The National Monument consists of the mediaeval stećak tombstones and graves beneath them, and stands on cadastral plot no.76, Land Registry entry no 3, and cadastral plot. 99/1, cadastral municipality Krekovi, and on c.p.. 355/1, Land Registry entry no. 340,c.m. Postoljani, Nevesinje Municipality, Republika Srpska, Bosnia and Herzegovina.
The provisions relating to protection and rehabilitation measures set forth by the Law on the Implementation of the Decisions of the Commission to Preserve National Monuments, established pursuant to Annex 8 of the General Framework Agreement for Peace in Bosnia and Herzegovina (Official Gazette of Republika Srpska no. 9/02) shall apply to the National Monument.
The Government of Republika Srpska shall be responsible for ensuring and providing the legal, scientific, technical, administrative and financial measures necessary to protect, conserve and display the National Monument.
The Government of Republika Srpska shall be responsible for providing the resources needed to draw up and implement the necessary technical documentation for the conservation and presentation of the National Monument.
The Commission to Preserve National Monuments (hereinafter: the Commission) shall determine the technical requirements and secure the funds for preparing and setting up signboards with the basic data on the monument and the Decision to proclaim the property a National Monument.
To ensure the on-going protection of the National Monument, the following measures are hereby stipulated:
Protection Zone I is applicable to the area defined in Clause 1 para. 2 of this Decision.
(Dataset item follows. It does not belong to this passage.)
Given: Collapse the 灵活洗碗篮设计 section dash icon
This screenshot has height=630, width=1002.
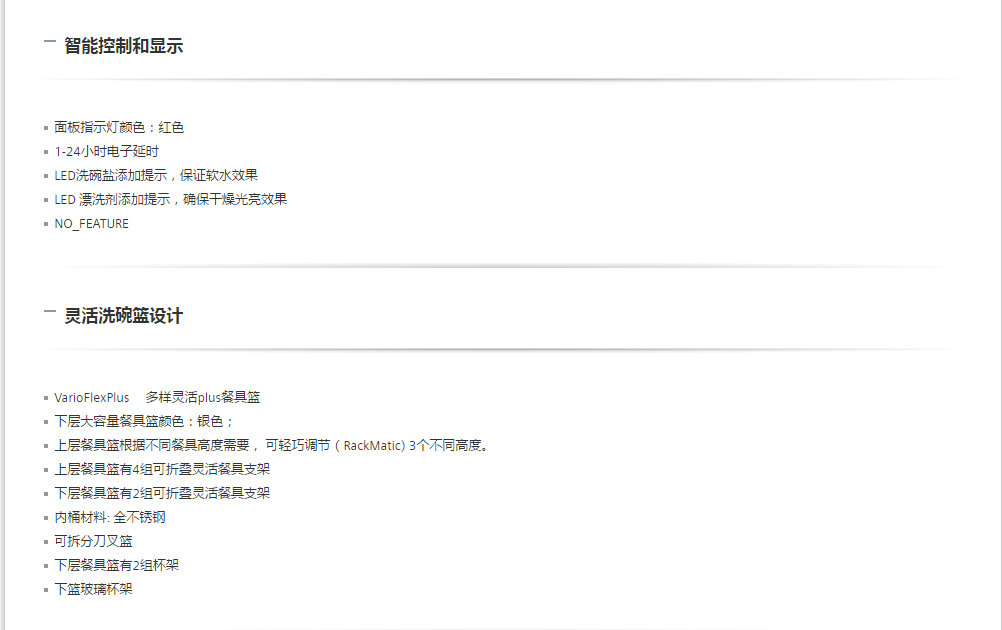Looking at the screenshot, I should [49, 312].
The following protection measures shall apply in this zone:
- all works on the monuments comprising the architectural ensemble are prohibited other than conservation and restoration works, including those designed to display the monument, with the approval of the Ministry responsible for regional planning in Republika Srpska (hereinafter: the Ministry) and under the expert supervision of the heritage protection authority of Republika Srpska (hereinafter: the heritage protection authority),
- the zone is a potential archaeological site, as a result of which no works involving moving the stećak tombstones or exhuming the graves are permitted
- no works are permitted that could in any way have the effect of altering the site or endangering the necropolis
- the site shall be open and accessible to the public and may be used for educational and cultural purposes
- the dumping of waste is prohibited
The Government of Republika Srpska shall be responsible in particular for carrying out an investigation of the causes of damage and the possibility of repairs to the stećak tombstones.
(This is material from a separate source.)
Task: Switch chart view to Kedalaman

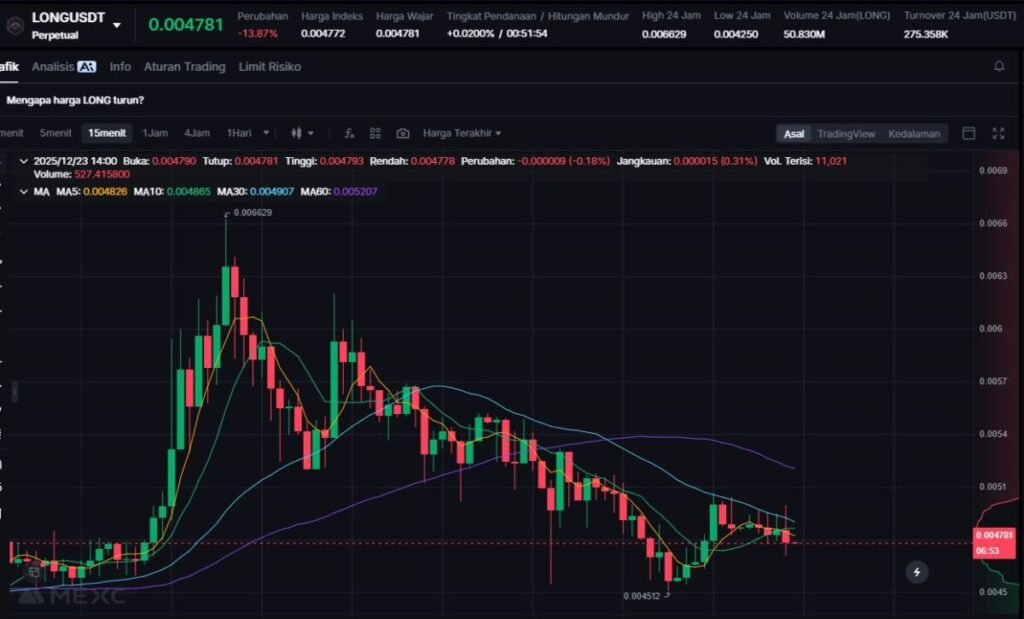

A protective zone with a width of 100 m from the boundaries within which the National Monument is located is hereby stipulated. Within this zone the following shall protection measures apply:
- all works of any kind that could have the effect of altering the site or altering the landscape are prohibited,
- works of any kind to the infrastructure are prohibited unless with the approval of the relevant ministry and the expert opinion of the heritage protection authority
- the dumping of waste is prohibited.
All executive and area development planning acts not in accordance with the provisions of this Decision are hereby revoked.
Everyone, and in particular the competent authorities of Republika Srpska, and urban and municipal authorities, shall refrain from any action that might damage the National Monument or jeopardize the preservation thereof.
The Government of Republika Srpska, the Ministry responsible for regional planning in Republika Srpska and the heritage protection authority of Republika Srpska, and the Municipal Authorities in charge of urban planning and land registry affairs, shall be notified of this Decision in order to carry out the measures stipulated in Articles II to V of this Decision, and the Authorized Municipal Court shall be notified for the purposes of registration in the Land Register.
The elucidation and accompanying documentation form an integral part of this Decision, which may be viewed by interested parties on the premises or by accessing the website of the Commission (http://www.aneks8komisija.com.ba)
Pursuant to Art. V para 4 Annex 8 of the General Framework Agreement for Peace in Bosnia and Herzegovina, decisions of the Commission are final.
This Decision shall enter into force on the date of its adoption and shall be published in the Official Gazette of BiH.
This Decision has been adopted by the following members of the Commission: Zeynep Ahunbay, Amra Hadžimuhamedović, Dubravko Lovrenović, Ljiljana Ševo and Tina Wik.
Chair of the Commission
2 March 2004
E l u c i d a t i o n
I – INTRODUCTION
Pursuant to Article 2, paragraph 1 of the Law on the Implementation of the Decisions of the Commission to Preserve National Monuments, established pursuant to Annex 8 of the General Framework Agreement for Peace in Bosnia and Herzegovina, a “National Monument” is an item of public property proclaimed by the Commission to Preserve National Monuments to be a National Monument pursuant to Articles V and VI of Annex 8 of the General Framework Agreement for Peace in Bosnia and Herzegovina and property entered on the Provisional List of National Monuments of Bosnia and Herzegovina (Official Gazette of BiH no. 33/02) until the Commission reaches a final decision on its status, as to which there is no time limit and regardless of whether a petition for the property in question has been submitted or not.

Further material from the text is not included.